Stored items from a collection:
-- -- --

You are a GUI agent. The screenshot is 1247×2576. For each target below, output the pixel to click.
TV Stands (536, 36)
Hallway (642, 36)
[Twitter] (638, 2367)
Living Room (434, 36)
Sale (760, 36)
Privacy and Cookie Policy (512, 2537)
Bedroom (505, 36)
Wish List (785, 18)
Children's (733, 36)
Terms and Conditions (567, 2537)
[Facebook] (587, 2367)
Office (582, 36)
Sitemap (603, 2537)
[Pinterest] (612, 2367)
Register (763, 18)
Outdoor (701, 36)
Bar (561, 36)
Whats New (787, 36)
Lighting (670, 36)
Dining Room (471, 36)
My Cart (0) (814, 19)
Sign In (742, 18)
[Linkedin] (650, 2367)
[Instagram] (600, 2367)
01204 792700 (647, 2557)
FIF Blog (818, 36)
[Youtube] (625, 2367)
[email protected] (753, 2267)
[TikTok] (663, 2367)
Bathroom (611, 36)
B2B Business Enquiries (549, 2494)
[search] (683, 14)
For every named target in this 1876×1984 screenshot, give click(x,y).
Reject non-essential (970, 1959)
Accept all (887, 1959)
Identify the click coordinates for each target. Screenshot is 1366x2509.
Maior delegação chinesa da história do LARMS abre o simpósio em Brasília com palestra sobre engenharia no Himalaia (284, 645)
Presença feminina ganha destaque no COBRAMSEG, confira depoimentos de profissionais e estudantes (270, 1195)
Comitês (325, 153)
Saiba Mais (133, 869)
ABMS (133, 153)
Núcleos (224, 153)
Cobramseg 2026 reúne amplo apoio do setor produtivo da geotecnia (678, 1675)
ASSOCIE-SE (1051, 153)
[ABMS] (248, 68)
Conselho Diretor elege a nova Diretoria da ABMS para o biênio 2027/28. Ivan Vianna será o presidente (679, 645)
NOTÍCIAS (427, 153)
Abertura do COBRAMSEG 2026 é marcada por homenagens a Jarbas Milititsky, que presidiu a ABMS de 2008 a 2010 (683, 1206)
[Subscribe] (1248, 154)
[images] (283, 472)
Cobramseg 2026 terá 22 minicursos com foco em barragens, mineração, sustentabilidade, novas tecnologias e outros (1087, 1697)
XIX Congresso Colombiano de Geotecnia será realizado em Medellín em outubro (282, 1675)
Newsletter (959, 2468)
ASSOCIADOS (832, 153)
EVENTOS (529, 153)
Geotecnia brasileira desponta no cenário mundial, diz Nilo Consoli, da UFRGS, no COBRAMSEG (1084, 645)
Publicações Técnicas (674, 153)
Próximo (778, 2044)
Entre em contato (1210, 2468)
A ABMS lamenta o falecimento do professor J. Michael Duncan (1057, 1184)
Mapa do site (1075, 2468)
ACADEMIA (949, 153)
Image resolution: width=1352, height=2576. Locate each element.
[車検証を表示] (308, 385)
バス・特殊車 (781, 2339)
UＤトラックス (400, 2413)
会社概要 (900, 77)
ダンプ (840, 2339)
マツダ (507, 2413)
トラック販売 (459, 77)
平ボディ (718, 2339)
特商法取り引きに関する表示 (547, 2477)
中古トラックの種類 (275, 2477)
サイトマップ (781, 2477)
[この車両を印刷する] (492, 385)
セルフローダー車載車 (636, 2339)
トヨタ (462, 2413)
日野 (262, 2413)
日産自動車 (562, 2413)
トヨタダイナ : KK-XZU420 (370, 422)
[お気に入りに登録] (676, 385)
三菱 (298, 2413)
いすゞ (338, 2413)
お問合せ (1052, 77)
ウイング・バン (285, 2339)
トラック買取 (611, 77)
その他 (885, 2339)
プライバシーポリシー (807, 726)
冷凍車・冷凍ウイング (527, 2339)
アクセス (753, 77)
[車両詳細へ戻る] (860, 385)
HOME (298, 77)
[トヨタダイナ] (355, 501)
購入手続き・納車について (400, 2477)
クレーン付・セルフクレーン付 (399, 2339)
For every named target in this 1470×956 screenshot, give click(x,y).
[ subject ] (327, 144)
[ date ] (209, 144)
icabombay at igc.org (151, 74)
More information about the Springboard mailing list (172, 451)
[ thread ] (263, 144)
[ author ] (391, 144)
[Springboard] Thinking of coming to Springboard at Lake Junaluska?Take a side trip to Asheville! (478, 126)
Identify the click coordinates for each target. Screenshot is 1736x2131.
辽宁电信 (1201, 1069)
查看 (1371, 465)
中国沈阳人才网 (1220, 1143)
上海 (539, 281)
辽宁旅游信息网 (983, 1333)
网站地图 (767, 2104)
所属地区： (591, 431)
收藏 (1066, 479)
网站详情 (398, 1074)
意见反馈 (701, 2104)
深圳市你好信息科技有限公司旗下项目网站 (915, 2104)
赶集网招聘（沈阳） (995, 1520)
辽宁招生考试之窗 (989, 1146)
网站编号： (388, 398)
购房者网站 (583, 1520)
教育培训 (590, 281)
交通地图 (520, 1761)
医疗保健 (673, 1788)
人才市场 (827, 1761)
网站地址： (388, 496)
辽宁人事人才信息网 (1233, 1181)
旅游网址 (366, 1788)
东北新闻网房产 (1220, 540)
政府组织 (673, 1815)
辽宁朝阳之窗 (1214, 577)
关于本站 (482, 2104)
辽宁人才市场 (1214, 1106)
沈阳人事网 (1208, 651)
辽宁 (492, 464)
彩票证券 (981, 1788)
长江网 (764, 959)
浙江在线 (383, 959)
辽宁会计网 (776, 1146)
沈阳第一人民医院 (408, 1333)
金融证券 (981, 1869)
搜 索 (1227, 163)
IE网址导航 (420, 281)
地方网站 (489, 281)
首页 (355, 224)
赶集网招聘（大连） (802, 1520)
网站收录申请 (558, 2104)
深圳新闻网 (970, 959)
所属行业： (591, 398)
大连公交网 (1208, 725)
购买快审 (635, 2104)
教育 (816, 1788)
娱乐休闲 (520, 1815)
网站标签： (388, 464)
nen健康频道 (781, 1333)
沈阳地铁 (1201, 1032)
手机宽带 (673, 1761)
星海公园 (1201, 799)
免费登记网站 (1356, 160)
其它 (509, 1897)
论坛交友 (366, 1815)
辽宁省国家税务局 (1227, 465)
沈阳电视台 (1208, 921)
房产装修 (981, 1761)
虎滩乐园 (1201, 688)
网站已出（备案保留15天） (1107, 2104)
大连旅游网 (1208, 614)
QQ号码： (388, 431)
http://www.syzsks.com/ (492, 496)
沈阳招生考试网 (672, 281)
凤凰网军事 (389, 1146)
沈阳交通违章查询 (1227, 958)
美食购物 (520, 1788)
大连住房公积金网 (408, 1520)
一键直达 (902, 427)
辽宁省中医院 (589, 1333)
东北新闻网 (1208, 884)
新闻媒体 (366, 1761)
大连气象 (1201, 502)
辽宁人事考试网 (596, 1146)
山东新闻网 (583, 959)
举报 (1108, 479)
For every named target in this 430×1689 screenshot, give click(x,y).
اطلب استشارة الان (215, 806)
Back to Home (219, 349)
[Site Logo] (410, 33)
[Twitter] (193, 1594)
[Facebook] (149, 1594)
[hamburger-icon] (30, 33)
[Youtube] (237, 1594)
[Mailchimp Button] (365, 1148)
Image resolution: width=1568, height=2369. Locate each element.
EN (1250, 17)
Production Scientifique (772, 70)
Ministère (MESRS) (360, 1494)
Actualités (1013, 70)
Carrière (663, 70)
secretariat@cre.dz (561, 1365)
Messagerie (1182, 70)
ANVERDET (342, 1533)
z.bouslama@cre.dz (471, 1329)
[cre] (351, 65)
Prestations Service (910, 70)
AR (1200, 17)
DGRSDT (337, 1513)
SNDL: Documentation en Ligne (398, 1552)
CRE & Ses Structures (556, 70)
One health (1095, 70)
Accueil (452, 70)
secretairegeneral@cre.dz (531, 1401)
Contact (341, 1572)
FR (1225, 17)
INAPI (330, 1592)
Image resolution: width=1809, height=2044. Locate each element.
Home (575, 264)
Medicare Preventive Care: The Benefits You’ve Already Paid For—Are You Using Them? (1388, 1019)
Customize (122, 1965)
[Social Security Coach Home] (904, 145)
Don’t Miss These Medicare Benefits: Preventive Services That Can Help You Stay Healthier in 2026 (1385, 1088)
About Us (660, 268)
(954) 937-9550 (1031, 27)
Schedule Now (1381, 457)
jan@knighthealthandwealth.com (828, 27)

-- -- --

Could you retype exactly the lines above, starting at the line that contains "平ボディ (718, 2339)" and ending at the line that contains "トラック買取 (611, 77)", and nothing more?

### WORKED SOLUTION:
平ボディ (718, 2339)
特商法取り引きに関する表示 (547, 2477)
中古トラックの種類 (275, 2477)
サイトマップ (781, 2477)
[この車両を印刷する] (492, 385)
セルフローダー車載車 (636, 2339)
トヨタ (462, 2413)
日野 (262, 2413)
日産自動車 (562, 2413)
トヨタダイナ : KK-XZU420 (370, 422)
[お気に入りに登録] (676, 385)
三菱 (298, 2413)
いすゞ (338, 2413)
お問合せ (1052, 77)
ウイング・バン (285, 2339)
トラック買取 (611, 77)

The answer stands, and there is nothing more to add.